Shares of Emart Inc. finished 0.85 percent lower at 70,400 won ($52.99) on Thursday while those of Lotte Himart Co. fell 0.2 percent to 9,870 won.

Since the beginning of 2024, shares of Emart and Lotte Himart lost 8.09 percent and 3.8 percent, respectively.

The sluggish stock performance is in contrast to U.S. retail stocks that have been thriving recently.

Shares of Walmart Inc. rose 16.36 percent this year, hitting an all-time high in February. Costco Wholesale Corp.‘s stock has also surged by 17.14 percent this year.

The contrasting trends are due to differences in growth performance. Korean retail stocks are facing deteriorating profitability amid intensifying industry competition.

Emart posted its first-ever losses of 46.9 billion won since its inception in 2023. Its sales growth rate, which had been above 10 percent for the past three years, fell to 0.48 percent last year.

Although the company is expected to swing back to profit this year, its operating profit outlook falls short of its 2020 and 2021 levels.

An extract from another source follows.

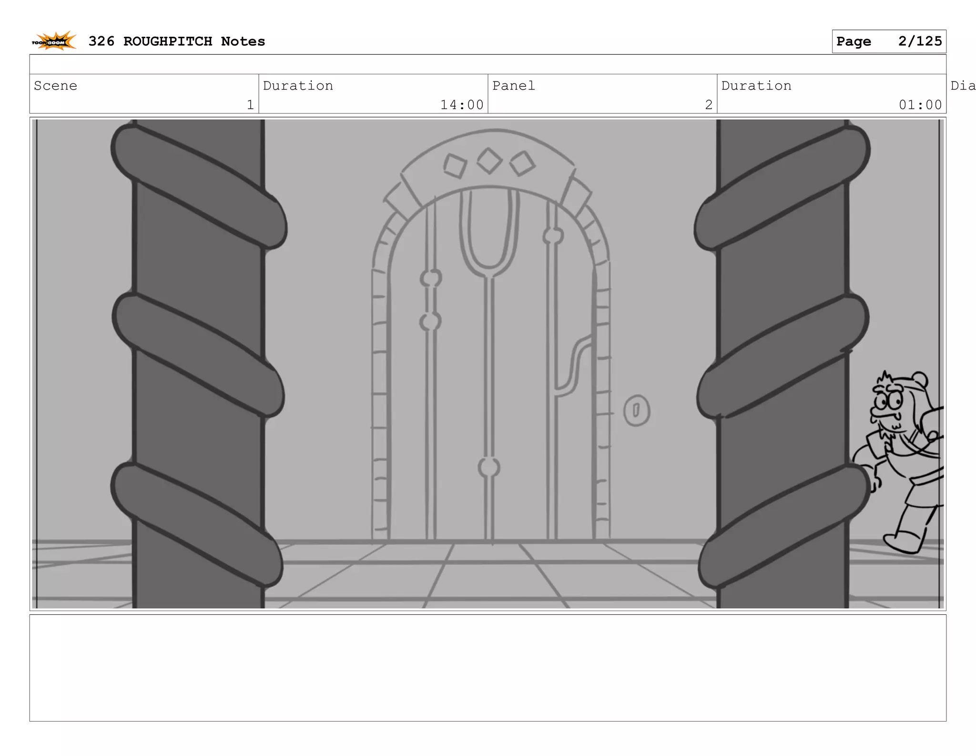Click the '326 ROUGHPITCH Notes' title

pyautogui.click(x=176, y=41)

Emart’s underperformance is believed to be largely due to the 97.5 billion won operating loss of its subsidiary Shinsegae Engineering & Construction Co. The market, however, notes a 2.1 percent decline in sales from its primary business of retail stores.

Lotte Himart‘s sales also fell 21.8 percent year-on-year to 2.61 trillion won last year. Although the company swung to an operating profit of 8.2 billion won, it fell 50 percent short of market consensus estimates.

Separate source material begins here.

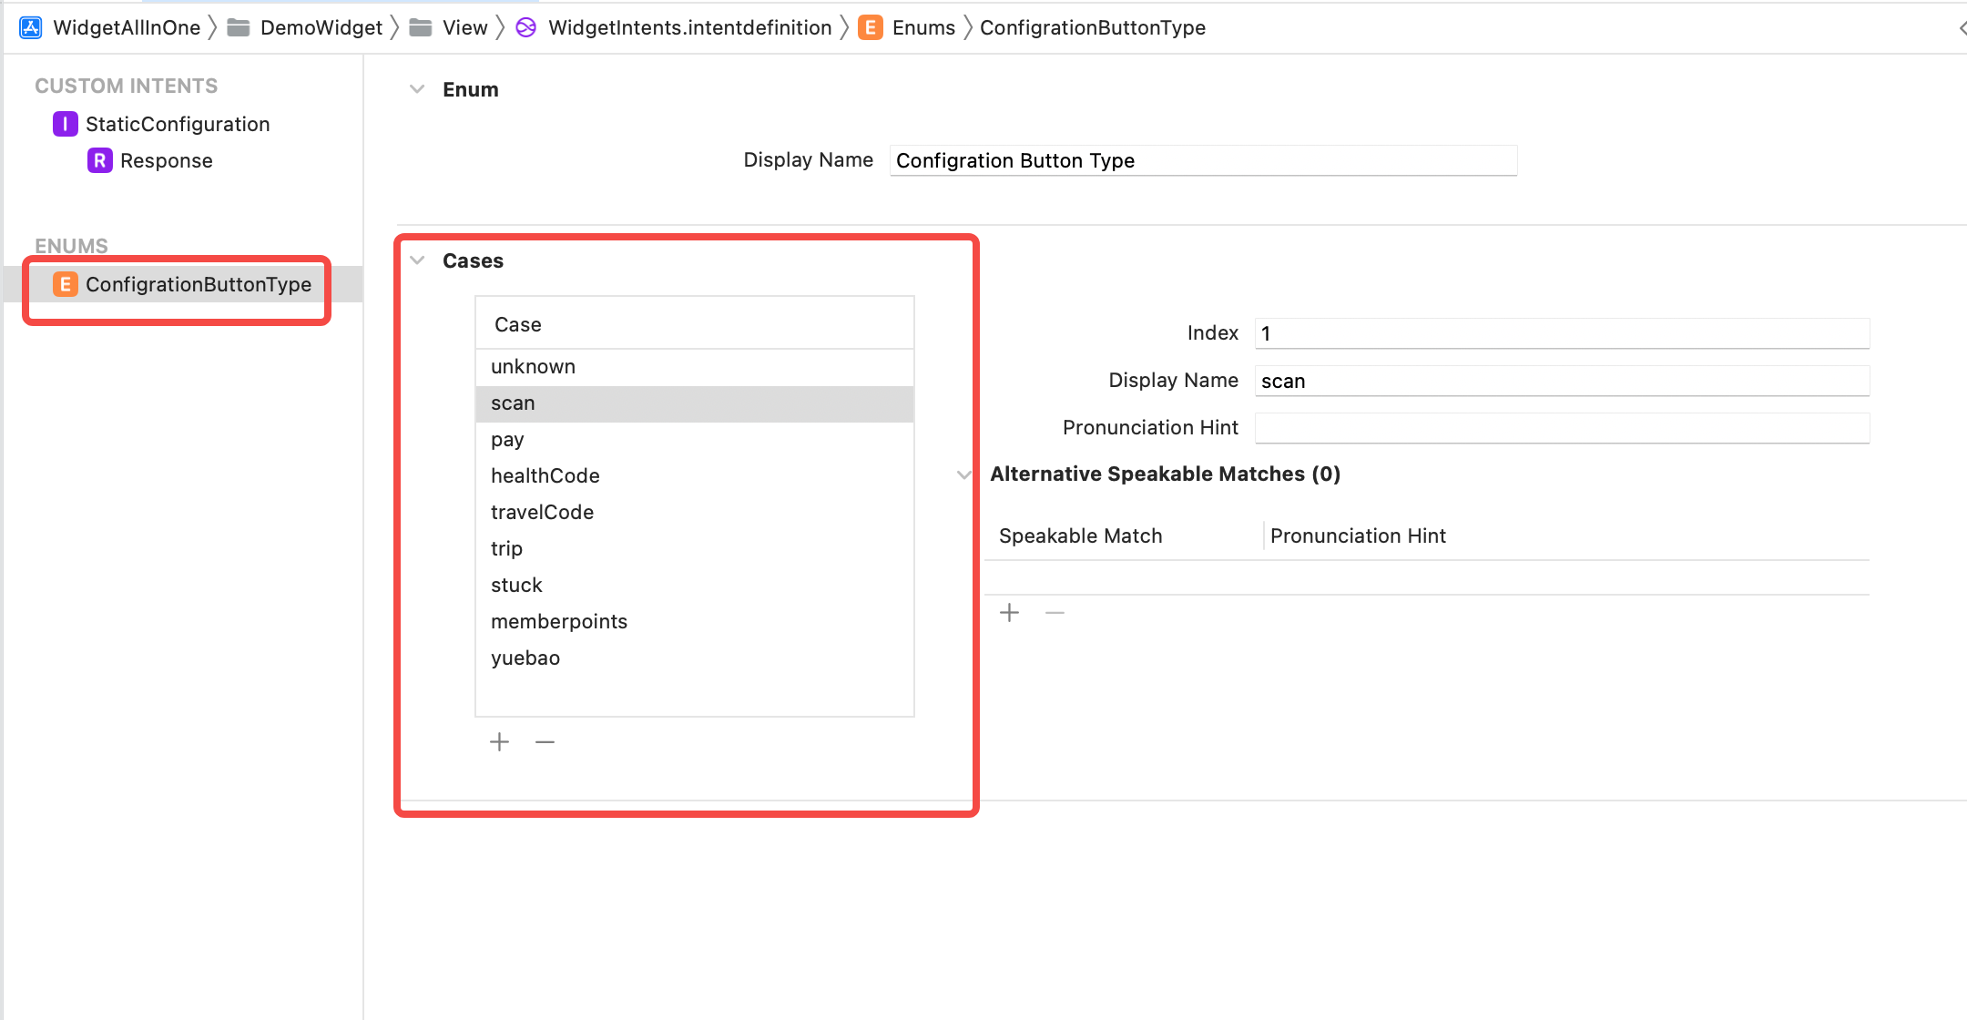Select ConfigrationButtonType in Enums sidebar
This screenshot has width=1967, height=1020.
pos(198,284)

The weak performance led to downward revisions in earnings consensus.

KB Securities Co. significantly lowered Emart’s estimated operating profit for 2024 and 2025 by 50 percent and 30 percent, respectively, from previous figures.

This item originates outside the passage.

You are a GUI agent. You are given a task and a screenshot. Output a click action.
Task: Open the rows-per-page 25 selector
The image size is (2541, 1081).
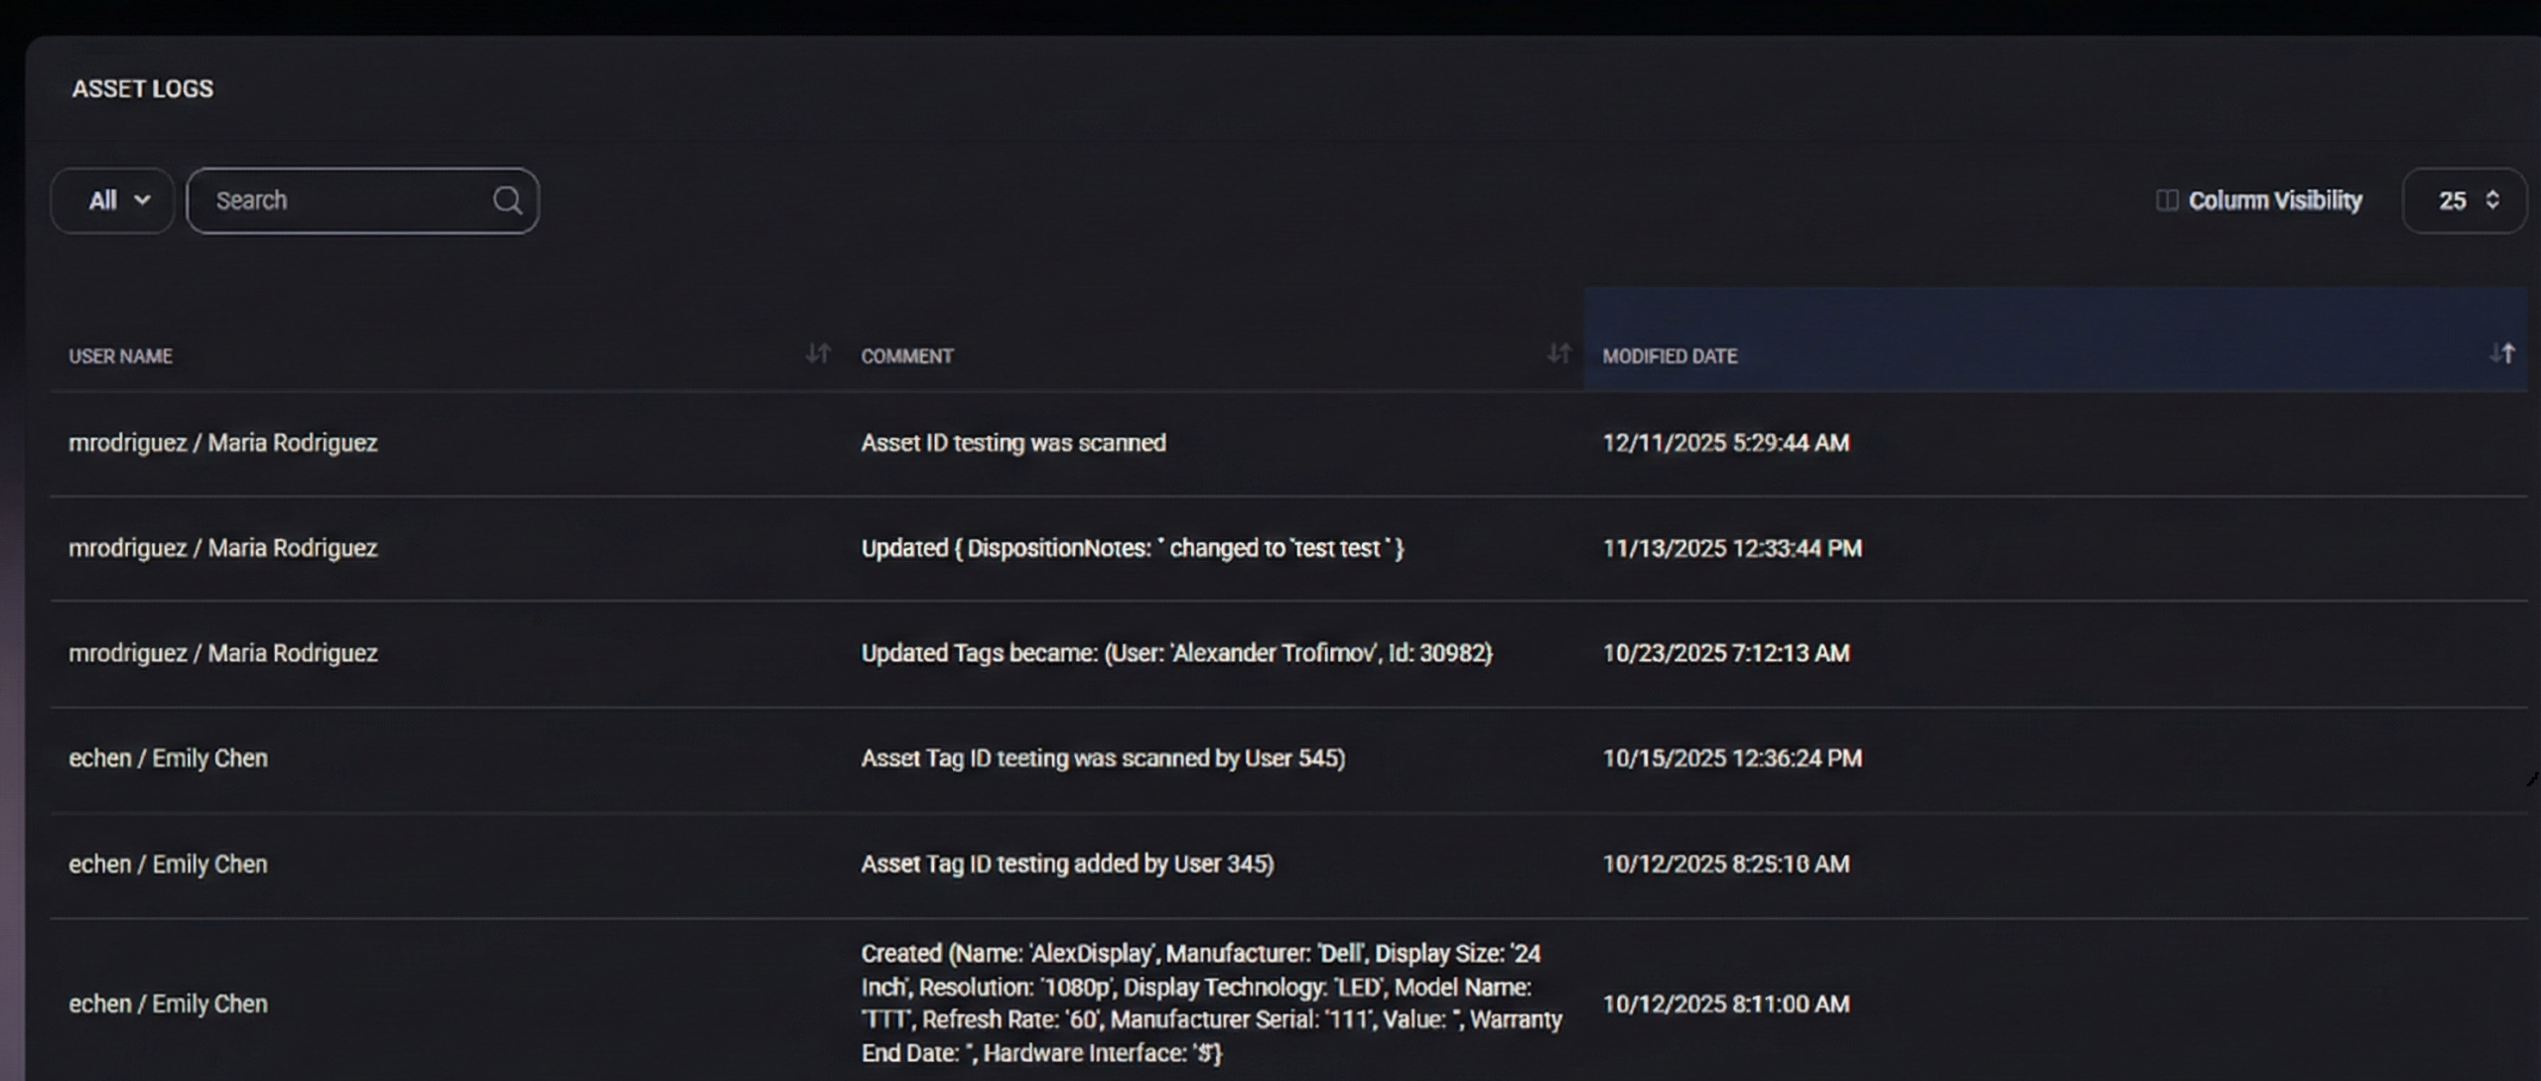pyautogui.click(x=2465, y=201)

Stock prices track 12-month forward earnings estimates based on analyst forecasts, and a deterioration in profitability could reduce valuation attractiveness, which could reduce the stock‘s upside momentum.

Emart and Lotte Himart have price-to-book ratios (PBR) of 0.18, well below book value, making them the most undervalued stocks in the domestic stock market.

Although the recent government value-up programs have led to a rise in the share prices of undervalued stocks, Emart and Lotte Himart have not benefited from this trend.

In contrast, Walmart and Costco’s stock prices are booming on the U.S. stock market, primarily due to their continued earnings growth and robust shareholder return policies.

Walmart‘s estimated operating profit for this year is expected to rise 32.4 percent to $27 billion from $20.4 billion last year.

Costco’s operating profit is also expected to increase 9.6 percent to $9.1 billion from $8.3 billion during the same period.

Walmart‘s fourth-quarter sales and operating profit increased by 5.7 percent and 30.4 percent year-on-year, respectively. The growth rate of its primary business in North American stores also reached 4 percent.

Walmart recently announced a 9.2 percent increase in dividends, the highest growth rate in the past decade. Since 2023, it has also bought back a total of $40 billion worth of its own shares. During the same period, Costco bought back $700 million of its own shares.

Walmart’s recent acquisition of a smart TV company, Vizio, has also had a positive impact on its stock performance, as the acquisition is expected to help the big box store operator secure a new channel for reaching customers.